Coca-Cola's Strategies Can Help It Improve in the Long Run

Article's Main Image

Coca-Cola (KO, Financial) has been suffering from declining consumer interest for carbonated soda. This in turn is affecting its sales. Coca-Cola’s recent third quarter results failed to meet analysts’ estimates on top line. However, its bottom line performance came in line with the market estimates. Looking ahead, the company remains upbeat to enhance its execution in many markets that could gear up its sales momentum in the fourth-quarter and into 2015.

Performance across the globe

The company is seeing improved results across the world, where it executed its strategic priorities well. It has been consistent with its price pack strategies supported with amplified media venture, high quality marketing programs like "Share a Coke" and advanced execution. These strategic moves are driving its sales in North America and Asia-Pacific operations such as China and India. These markets are certainly bright spots for the company as volumes are growing at a double digit growth rate in these regions.

In addition, the company remains on track to restructure its global supply chain. This also includes enhancements of its manufacturing footprints in North America. Also, it is investing in technologies to efficiently rationalize its operations across the world. The simplification and rationalization of its operation model should enhance its speed and quickness, while reducing its operating expenses significantly over the time.

Alongside, Coca-Cola is aggressively working for its direct marketing investments. It should help the company to bring more discipline in its direct marketing operations and improve its efficiency going forward. Also, the company plans to invest in marketing programs and innovation that are required in order to refresh and deliver sustainable net revenue growth in the future. The company expects these actions to boost its margins and accelerate its return on investment capital over the coming years.

Moves such as these will certainly resurrect its declining sales in the regions such as United States, Europe and Japan. These actions should withstand its growth amidst tough macro headwinds in these regions. Also, it should help the company to compete with its competitors like PepsiCo (NYSE: PEP). PepsiCo does carry an advantage of diversified product portfolio. Its recent results outpaced the street estimates. Its revenue and earnings grew 2% and 7% respectively, whereas its snack category registered a growth of 3%. However, PepsiCo also had soft results from America.

Hence, Coca-Cola should work aggressively with its growth strategies. Also, it should enhance its execution more effectively that should help the company to remain in the race. Coca-Cola is also investing in brand to improve both Sparkling and Still categories notably juice and juice drinks in North America. It is also making significant investment in value-added dairy portfolio in profitable categories.

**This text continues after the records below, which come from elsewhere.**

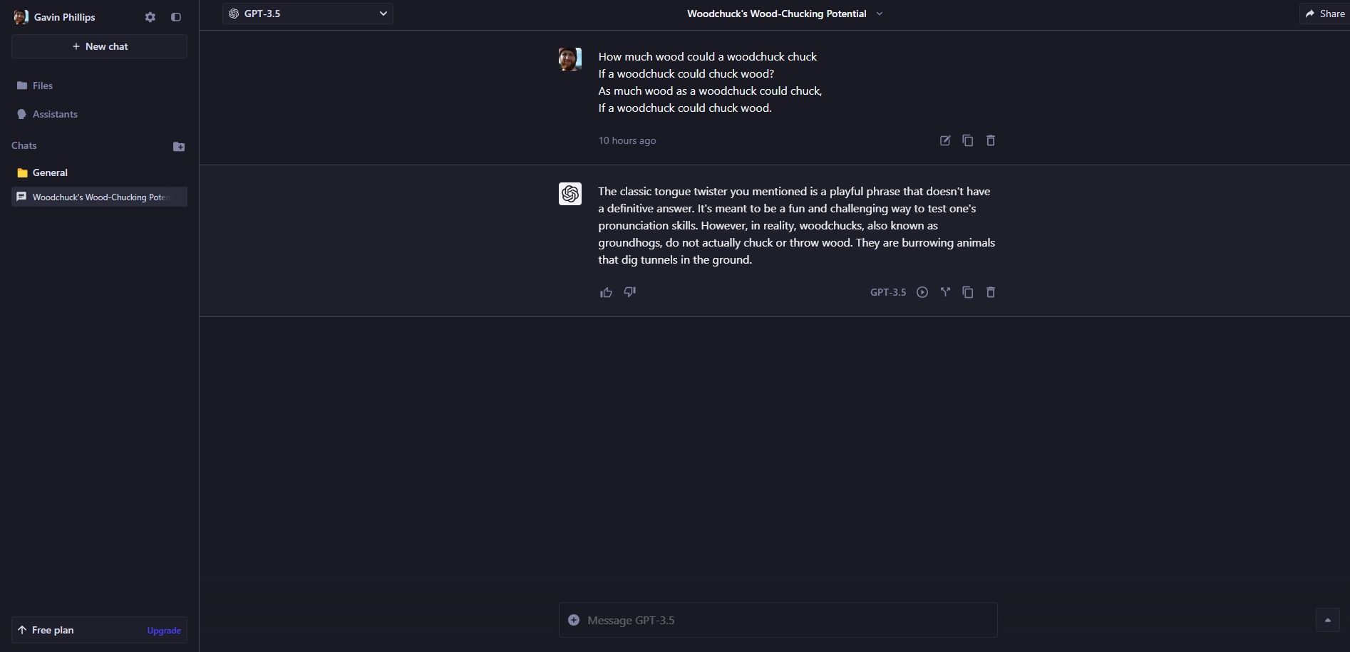The height and width of the screenshot is (652, 1350).
Task: Give a thumbs up to the response
Action: coord(605,292)
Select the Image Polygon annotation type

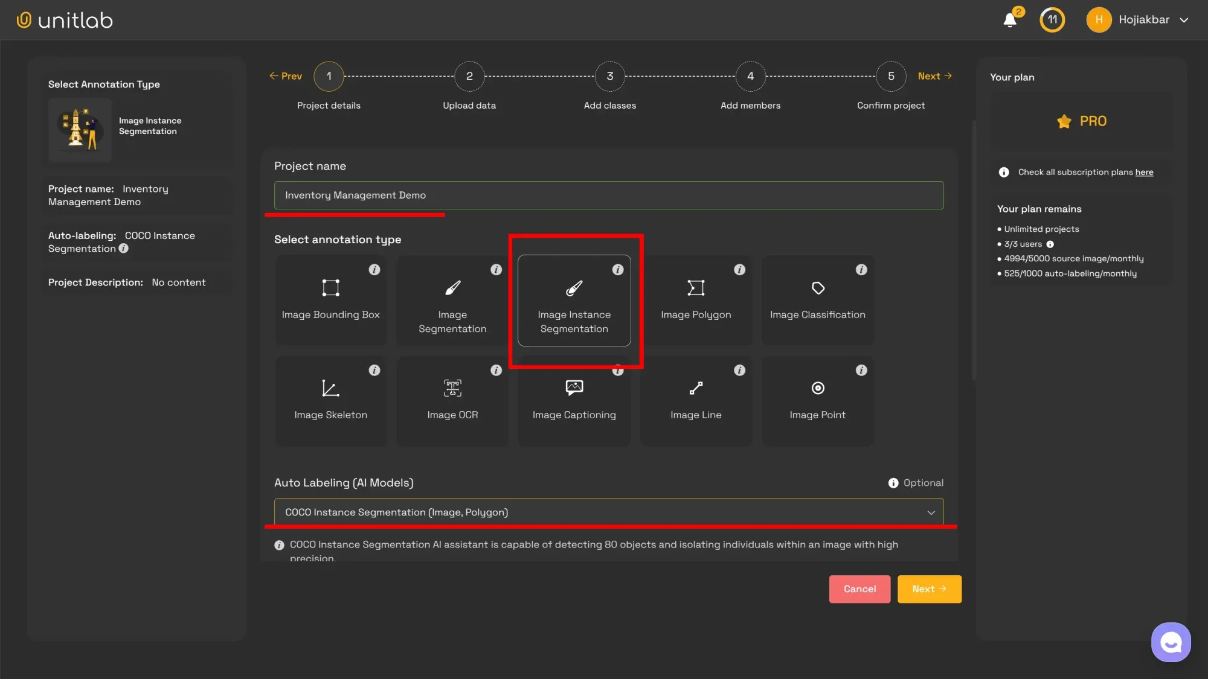tap(696, 300)
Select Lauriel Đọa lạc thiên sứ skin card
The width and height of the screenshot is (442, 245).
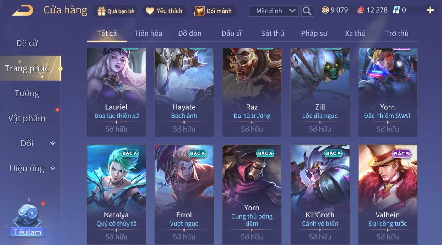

This balanced approached should fuel up its bottom line performance in the future.

Mergers and acquisitions to drive its category growth

Coca-Cola does carry an advantage with its consistent effort of building relationship with many small players in the industry. It has effectively leveraged its partnership model with the companies such as Keurig Green Mountain (GMCR, Financial), Monster (MNST, Financial) and FairLife. These partnerships should enhance growth for its categories in the future. Also, these partnerships will assist the company to strengthen its presence in the geographic segmentation with in-depth concentration on each market segment.

Ending remarks and valuations

Coca-Cola is certainly a good pick. It is aggressively enhancing its execution strategy in North America that should accelerate its performance in the current quarter. The analysts expect its earnings to grow at CAGR of 3.83% for the next five years. This indicates reasonable growth for the company in the future. Moreover, the stock is cheap with the trailing P/E of 24.18 and forward P/E of 20.81 that highlights potential growth prospects for the stock in the future. In fact, it has profit and operating profit margins of 17.41% and 24.09% respectively for the trailing twelve months. Its balance sheet carries total cash of $23.74 billion, while its total debt stands at $41.8 billion. It has operating cash flow of $10.81 billion and leverage free cash flow of $5.73 billion.